The process according to claim 1, wherein a series of bobbins is wound in line with the film production system.
The process according to claims 1 or 2, wherein the bobbins are wound onto cardboard cores having a diameter of 38, 50 and/or 76 mm and a length between 400 and 530 mm.
The process according to each one of claims 1 to 3, wherein the position of the movements of the carriage (5) along the guides (10) and (6) is set by microswitches, while the actuation of the various connecting rods that operate in the process, the fall of the cardboard cores from the cardboard core loading assembly (14), their supply in said assembly, and the step for positioning the spindles on the arm (16) are provided by means of pneumatic pistons.

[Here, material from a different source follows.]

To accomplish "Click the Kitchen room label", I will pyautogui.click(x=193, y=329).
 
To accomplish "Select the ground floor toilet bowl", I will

A machine for winding thermoplastic film according to the process of each one of claims 1 to 4, comprising: a connecting rod (1) for positioning a spindle on which the bobbin (3), wound in contact with the roller (4), is fitted; a carriage (5), which has a horizontal translational motion and a vertical translational motion by sliding respectively on the guides (10) and (6) and performs the movements required to provide the various steps of the winding cycle; an assembly for deflating/inflating the air from and in the spindle; an assembly for supporting the spindle during its extraction from the bobbin (3); a cradle for collecting the wound bobbins and then the cardboard cores for their fitting on the spindles; and an assembly for positioning the cardboard core-spindle assemblies while waiting to start a new cycle.